☀️ solarchive beta

How to Load SolArchive to ClickHouse

● Intermediate ⏱ 25 min

ClickHouse is a fast columnar database perfect for analytical queries on large datasets. This guide shows you how to load SolArchive parquet files into ClickHouse, giving you the power to run blazing-fast SQL queries on Solana blockchain data.

Prerequisites: This guide assumes you've already downloaded SolArchive data. If you haven't, start with How to Download SolArchive Data first.

Setting Up ClickHouse
Creating Tables
Loading Data
Querying Data

Setting Up ClickHouse

First, you need a running ClickHouse instance. You can install it locally or use Docker.

Option 1: Local Installation

# macOS
brew install clickhouse

# Start ClickHouse server
clickhouse server

# In another terminal, connect to ClickHouse
clickhouse client

Option 2: Docker

If you prefer Docker, this is the quickest way to get started:

# Pull and run ClickHouse with Docker
docker run -d \
  --name clickhouse-server \
  -p 8123:8123 -p 9000:9000 \
  --ulimit nofile=262144:262144 \
  clickhouse/clickhouse-server

# Connect to ClickHouse
docker exec -it clickhouse-server clickhouse-client

Note: ClickHouse will be available at http://localhost:8123 (HTTP interface) and localhost:9000 (native protocol). The client connects via the native protocol.

Creating Tables

Now let's create tables that match SolArchive's parquet schema.
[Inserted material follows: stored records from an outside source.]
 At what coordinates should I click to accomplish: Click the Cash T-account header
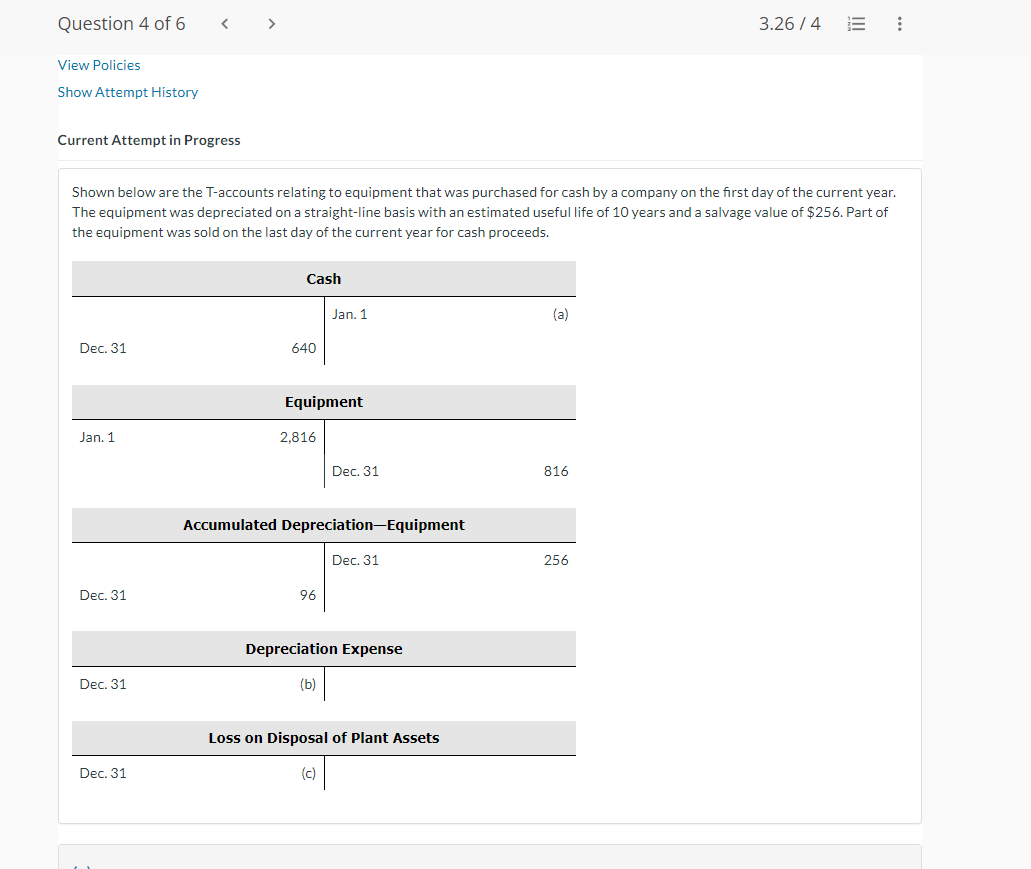pos(323,278)
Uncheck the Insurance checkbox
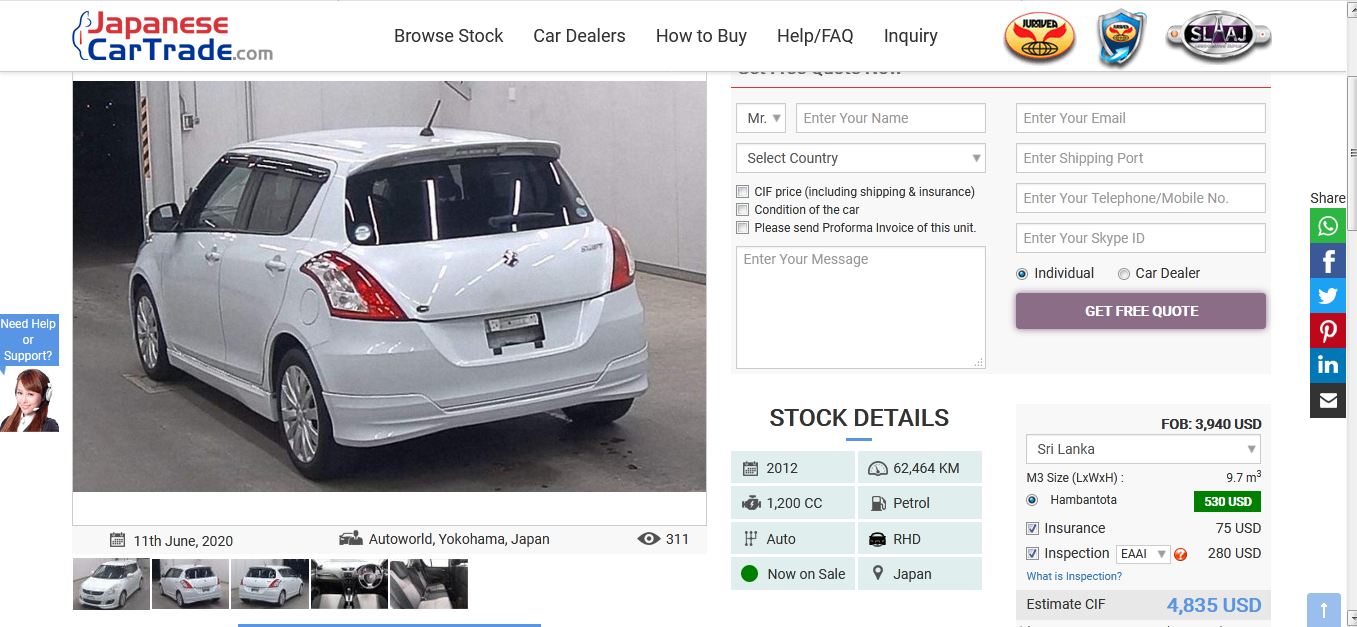Viewport: 1357px width, 627px height. coord(1033,528)
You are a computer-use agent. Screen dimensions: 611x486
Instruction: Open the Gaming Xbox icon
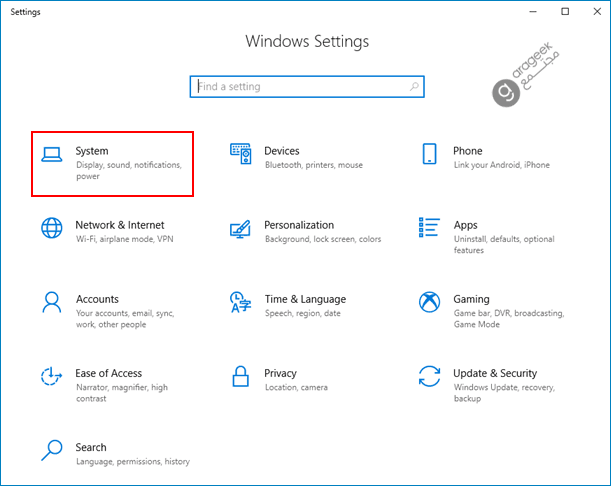(429, 302)
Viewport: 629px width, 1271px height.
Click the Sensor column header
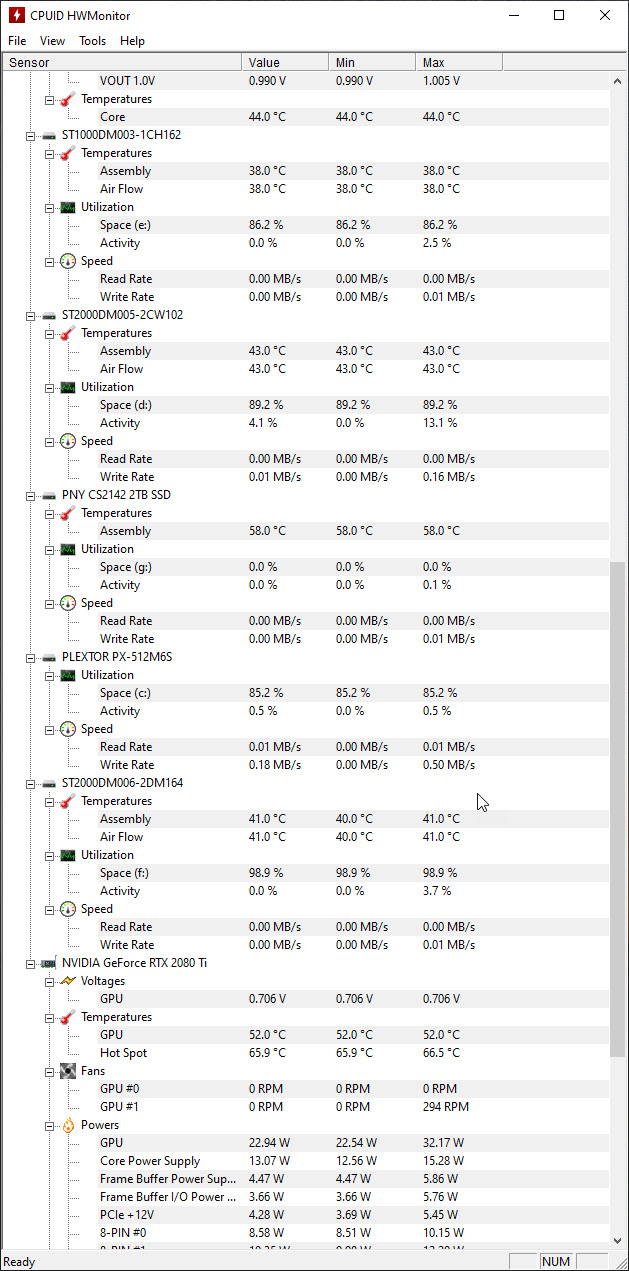pyautogui.click(x=120, y=62)
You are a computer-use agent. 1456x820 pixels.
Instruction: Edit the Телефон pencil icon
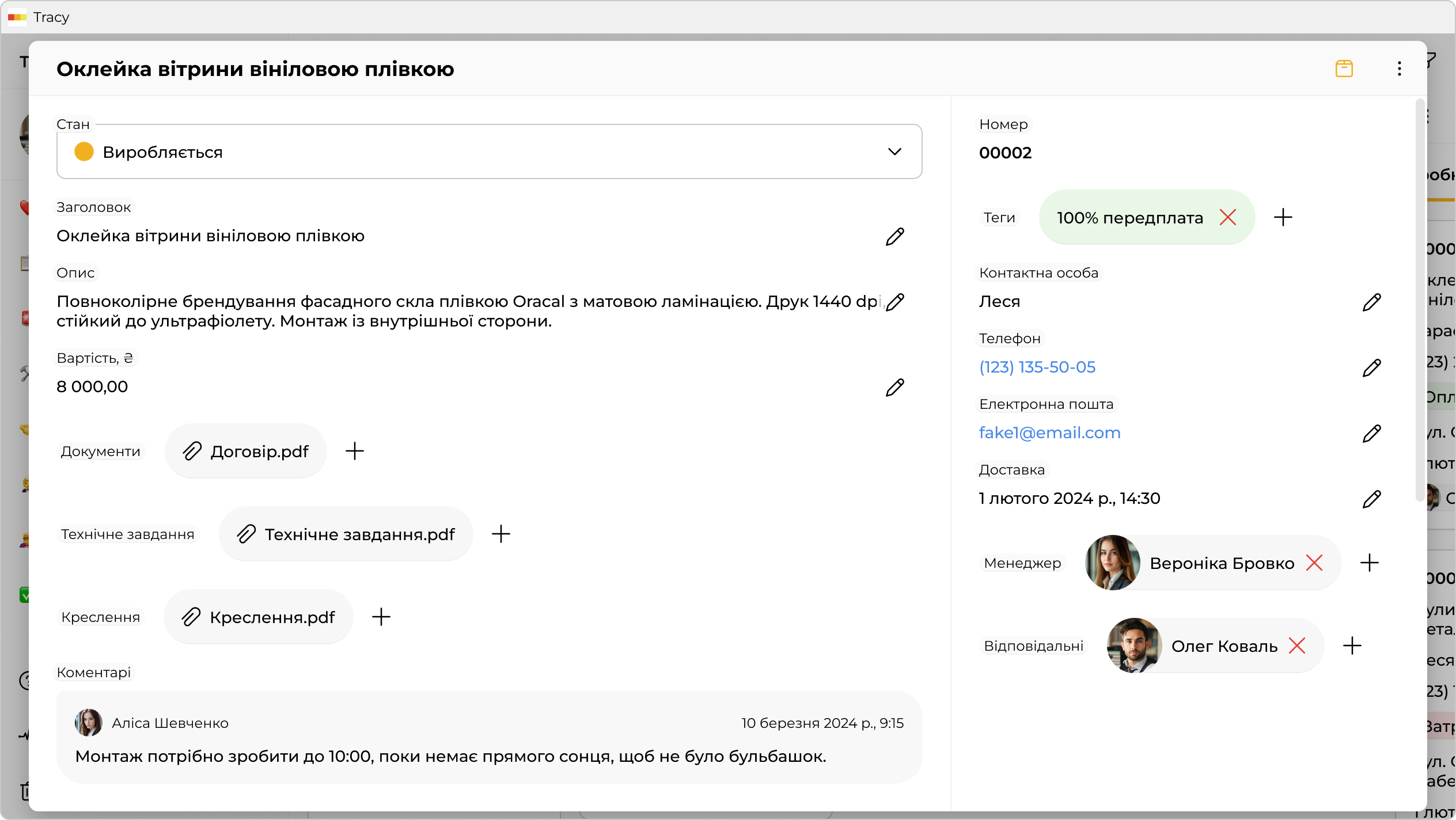(1371, 367)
We'll use ClickHouse's powerful features like nested arrays and partitioning by month.

Transactions Table

This table stores transaction data with nested arrays for token balances and instructions:

CREATE TABLE IF NOT EXISTS transactions
(
    signature String,
    block_slot UInt64,
    block_timestamp DateTime64(3, 'UTC'),
    fee UInt64,
    status String,
    err Nullable(String),
    
    -- Account keys
    account_keys Array(String),
    
    -- Token balances (nested arrays)
    pre_token_balances Array(Tuple(
        account_index UInt8,
        mint String,
        owner String,
        amount String,
        decimals UInt8
    )),
    post_token_balances Array(Tuple(
        account_index UInt8,
        mint String,
        owner String,
        amount String,
        decimals UInt8
    )),
    
    -- Instructions
    instructions Array(Tuple(
        program_id_index UInt8,
        accounts Array(UInt8),
        data String
    )),
    
    -- Log messages
    log_messages Array(String)
)
ENGINE = MergeTree()
PARTITION BY toYYYYMM(block_timestamp)
ORDER BY (block_timestamp, signature)
SETTINGS index_granularity = 8192;

Key features:

MergeTree engine - ClickHouse's main table engine for large datasets
PARTITION BY toYYYYMM(block_timestamp) - Data partitioned by month for efficient queries
ORDER BY (block_timestamp, signature) - Primary key for fast lookups
Nested arrays - pre_token_balances and post_token_balances stored as tuples

Tokens Table

This table stores token metadata:

CREATE TABLE IF NOT EXISTS tokens
(
    mint String,
    symbol Nullable(String),
    name Nullable(String),
    decimals UInt8,
    supply Nullable(String),
    mint_authority Nullable(String),
    freeze_authority Nullable(String),
    updated_at DateTime64(3, 'UTC')
)
ENGINE = ReplacingMergeTree(updated_at)
ORDER BY mint
SETTINGS index_granularity = 8192;

Key features:

ReplacingMergeTree - Automatically deduplicates rows with the same mint
updated_at - Version column that keeps the latest record
ORDER BY mint - Primary key for fast token lookups

Schema Simplification: This schema includes the most commonly used fields. SolArchive's full schema has additional fields you can add as needed. Check the transaction schema and token schema for complete details.

Loading Data

Now let's write a Python script to load parquet files into ClickHouse. We'll use the ClickHouse Python client and PyArrow to read parquet files.

Install Dependencies

uv add clickhouse-connect pyarrow pandas

Load Script

Create load_clickhouse.py:

"""
Load SolArchive parquet files into ClickHouse.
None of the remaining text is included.